### Data for this task
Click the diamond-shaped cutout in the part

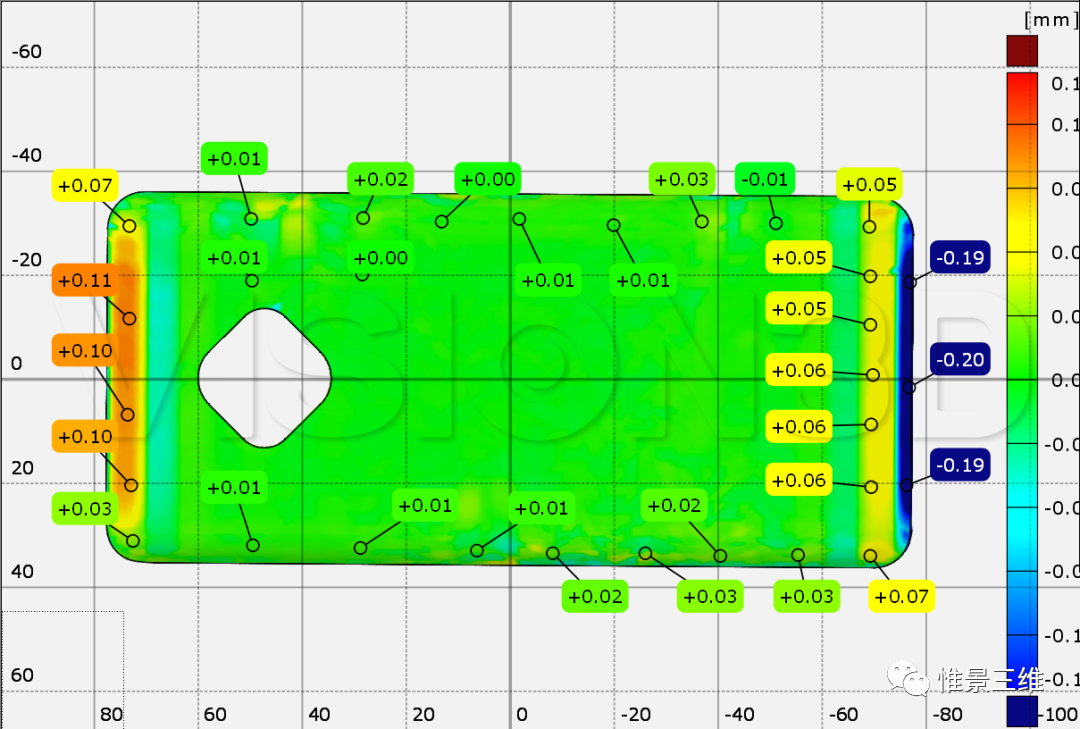[x=264, y=378]
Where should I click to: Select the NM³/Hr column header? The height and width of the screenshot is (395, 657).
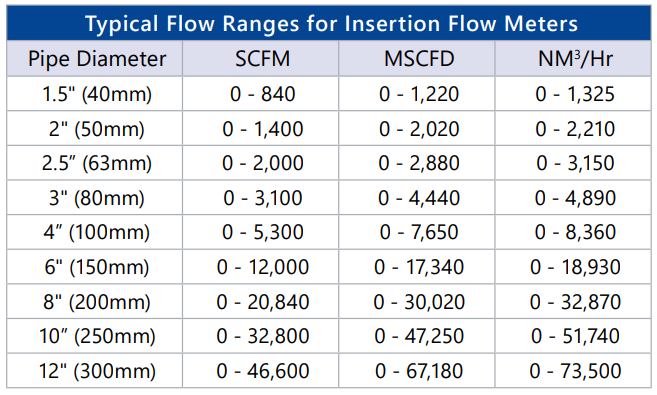point(575,59)
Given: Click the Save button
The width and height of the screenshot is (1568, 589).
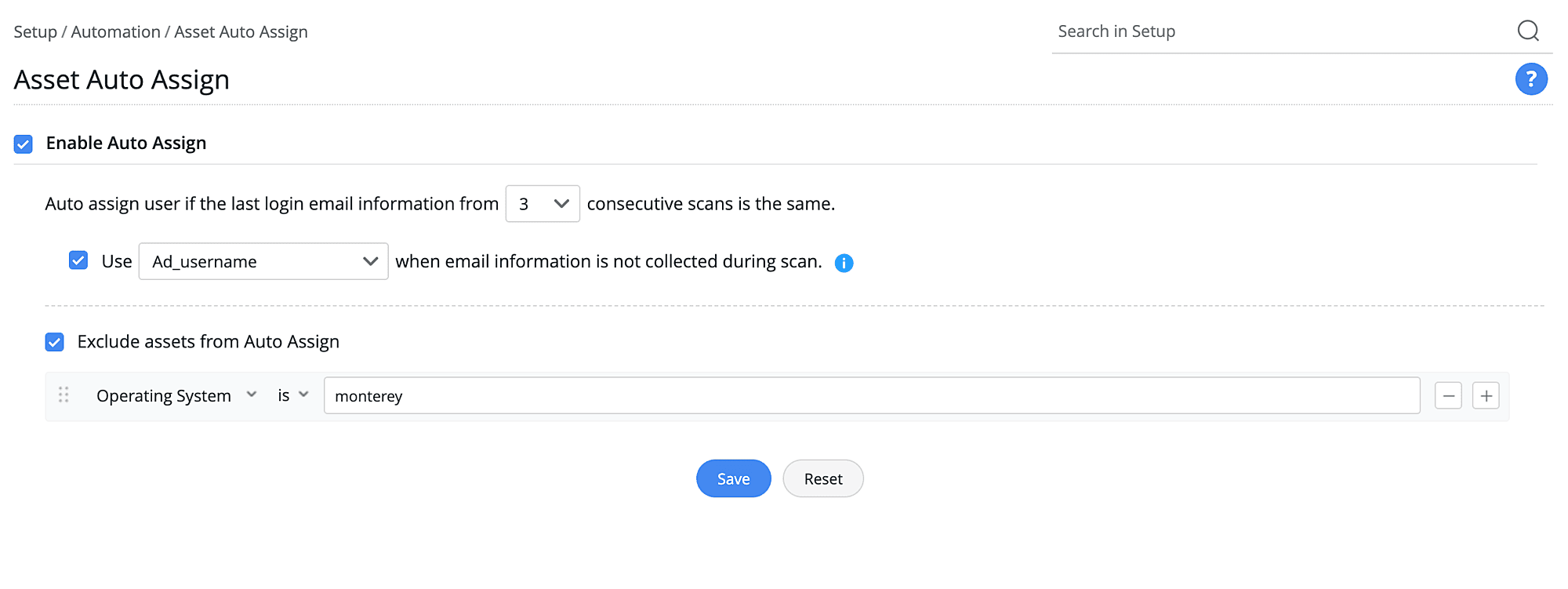Looking at the screenshot, I should (x=733, y=479).
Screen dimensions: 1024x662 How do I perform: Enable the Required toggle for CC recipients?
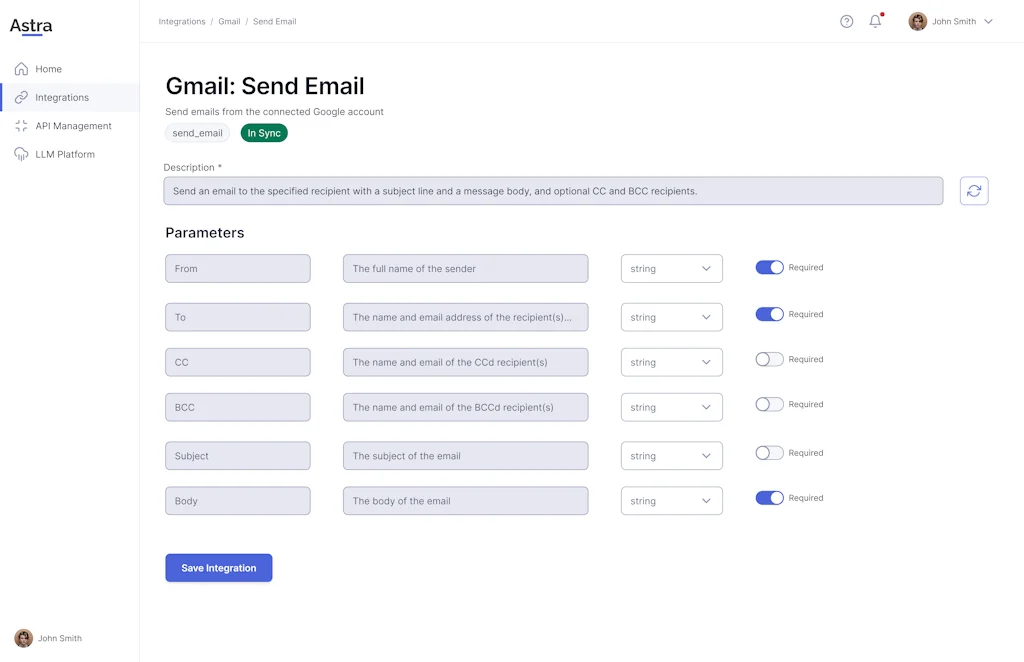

### Set exercise
Could you transcribe the text of all four records above word for word, leaving the pictures out?

### Correct answer
Click the diamond-shaped cutout in the part

[x=264, y=378]
Where should I click to: Select the NM³/Hr column header? The height and width of the screenshot is (395, 657).
point(575,59)
Given: Click the Save button
The width and height of the screenshot is (1568, 589).
Looking at the screenshot, I should (x=733, y=479).
Screen dimensions: 1024x662 How do I perform: Enable the Required toggle for CC recipients?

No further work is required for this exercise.